Although gene editing, human disease, and ethical worries are at the book’s core, impacts on animals and agriculture are addressed. A series of studies demonstrated the ease with which CRISPR-Cas9 can be used to create novel strains of mice and other laboratory species to serve as models for inherited and infectious disease.
The book is short and well-written, with a personable tone. Key papers in the CRISPR-cas field are cited and explained, there is a useful index, and the personalities of several key researchers are sketched. If, like me, you are intimidated by the CRISPR literature, the book offers an accessible portal to its applications and proximate concerns about their use. Cartoon-like line drawings illustrate basic principles. The first part of the book explains how CRISPR was explored and exploited (The Tool). The second half (The Task) focuses on ethical pitfalls, and technical issues such as DNA non-target breaks.
A common sin of reviewers is to complain a book failed to anticipate their specific interests. I will commit that sin here. Doudna highlights perils and promises attending this “new age…of biological mastery.” As explained in the introduction, she does not intend it to be a rigorous history of CRISPR. Yet there are surprising elisions and omissions. There has been a bitter legal fight over patent rights between UC Berkeley (Doudna’s institution) and the Howard Hughes Medical Institute on one hand, and the Broad Institute, a Harvard-MIT consortium, on the other. Currently, the Broad is “winning.” The issue hovers in the book’s background, barely touched, I assume on the advice of patent lawyers. The institutions cannot agree on intellectual stepping stones leading to landmark advances in 2012 and 2013. The head of the Broad recently wrote one account, eliciting a withering response from one of Doudna’s colleagues about how credit should be assigned. In the United States, the use of federal funds to generate patents for personal and institutional enrichment is largely a consequence of the Bayh-Dole Act (P.L. 96-517, Patent and Trademark Act Amendments of 1980), and 2 subsequent amendments. Bayh-Dole ensures that technical advances made in part on the public’s dime are more likely to make it to market. It would have been interesting to hear Doudna’s take on Bayh-Dole and CRISPR. Its fairness in directing benefits to some researchers who lay the final bricks on the wall, rather than pioneers who did the initial trowel work, merits at least a paragraph. Other accounts, often in commentary or news sections of Nature, Cell, or Science, give a sense of how advances like CRISPR are created in part through public funds and then privatized.

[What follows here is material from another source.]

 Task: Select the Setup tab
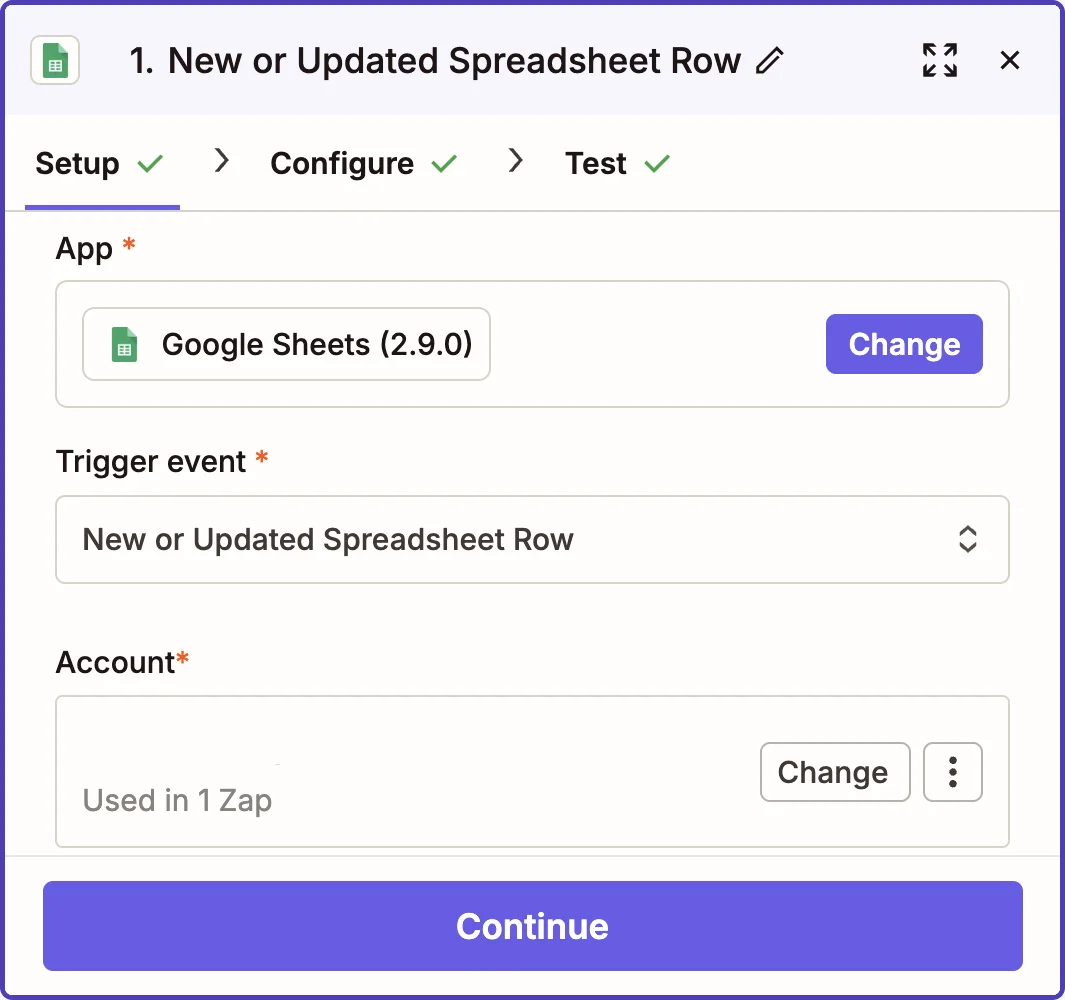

When I read statements that new gene-editing tools demonstrate “supreme mastery” over genetic material in living cells, I shudder. Nonchalant quotes from others are less than reassuring about potential impacts of using CRISPR to eliminate inconvenient species: “If we eradicated [mosquitos] tomorrow, the ecosystem where they are active will hiccup and get on with life.” Yet this is an accessible, timely, well-written, thought-provoking book. Sooner rather than later, veterinary diagnosticians will be presented with samples from animals and medical products in which CRISPR-mediated gene editing was used. We may help answer the question: did we get it right?